多年的实践证明,在经过前期的口令猜测阶段获取的普通账号登录系统之后,对系统实施本地溢出攻击,就能获取不进行主动安全防御的系统的控制管理权限。
3.4.6 Web脚本及应用测试
Web脚本及应用测试专门针对Web及数据库服务器进行。根据最新的技术统计,脚本安全弱点为当前Web系统尤其存在动态内容的Web系统存在的主要比较严重的安全弱点之一。利用脚本相关弱点轻则可以获取系统其他目录的访问权限,重则将有可能取得系统的控制权限。因此对于含有动态页面的Web、数据库等系统,web脚本及应用测试将是必不可少的一个环节。在Web脚本及应用测试中,可能需要检查的部份包括:
l 检查应用系统架构、防止用户绕过系统直接修改数据库
l 检查身份认证模块,防止非法用户绕过身份认证
l 检查数据库接口模块,防止用户获取系统权限
l 检查文件接口模块,防止用户获取系统文件
l 检查其他安全威胁
由于渗透测试偏重于黑盒测试,因此可能对被测试目标造成不可预知的风险;此外对于性能比较敏感的测试目标,如一些实时性要求比较高的系统,由于渗透测试的某些手段可能引起网络流量的增加,因此可能会引起被测试目标的服务质量降低。因此需进行如下的风险规避措施:
3.5.1渗透测试时段选择
对网络流量影响严重的测试内容,为减轻渗透测试对网络和主机的影响,测试在会选择在夜间或安排在业务量不大的时段进行测试。
3.5.2渗透测试工具的选用
渗透测试的目的是要尽可能地发现测试目标的安全漏洞或安全隐患,因此渗透测试所使用的工具不是一般安全评估中使用的测试工具。它可以是商业性安全测试工具、可以是开源安全测试工具、可以是渗透测试者自己所编写的小工具或脚本程序、也可以是渗透测试机构自己的非公开测试工具。但对于合法的渗透测试,无论使用什么样的渗透测试工具,有一个基本的原则就是使用的渗透测试工具不会给测试目标引入病毒、蠕虫或木马等恶意程序,给目标系统造成不必要的损失或带来潜在的安全隐患。因此在渗透测试工具的选用及使用策略上应进行安全保证。

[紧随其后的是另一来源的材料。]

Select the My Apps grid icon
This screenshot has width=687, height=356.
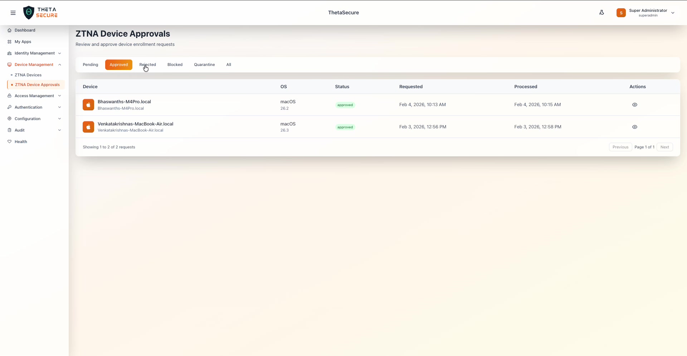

铱迅信息在此次渗透测试中使用的渗透测试工具有购买的商业测试工具、也有部分的开源测试工具(这些开源工具主要用于渗透测试前期的信息收集阶段)。对于所使用的开源测试工具,已进行了安全检测和验证使用,保证不会给客户系统引入病毒和木马等恶意程序。
3.5.3攻击策略集选择
为防止渗透测试造成网络和主机的业务中断,在渗透测试中不使用含有拒绝服务的测试策略。对缓冲区溢出类的漏洞验证,不建议在生产环境中验证,而在测试环境或备份环境中验证。
3.5.4保守策略选择
对于不能接受任何可能风险的主机系统,可选择如下保守策略:
1)复制一份目标环境,包括硬件平台,操作系统,数据库管理系统,应用软件等。
2)对目标的副本进行渗透测试。
3.5.5系统备份和恢复
为防止在渗透测试过程中出现的异常的情况,所有被测试系统均应在被测试之前作一次完整的系统备份,以便在系统发生灾难后及时恢复。
在渗透测试过程中,如果出现被评估系统没有响应或中断的情况,应当立即停止测试工作,与客户方配合人员一起分析情况,在确定原因后,及时恢复系统,并采取必要的预防措施(比如调整测试策略)之后,确保对系统无影响,并经客户方同意之后才可继续进行。
3.5.6渗透测试过程中的合理沟通保证
在渗透测试实施过程中,确定不同阶段的测试人员以及客户方的配合人员,建立直接沟通的渠道,并对测试过程中出现难题的过程保持合理沟通。
3.5.7系统监测
在评估过程中,由于渗透测试的特殊性,用户可以要求对整体测试流程进行监控。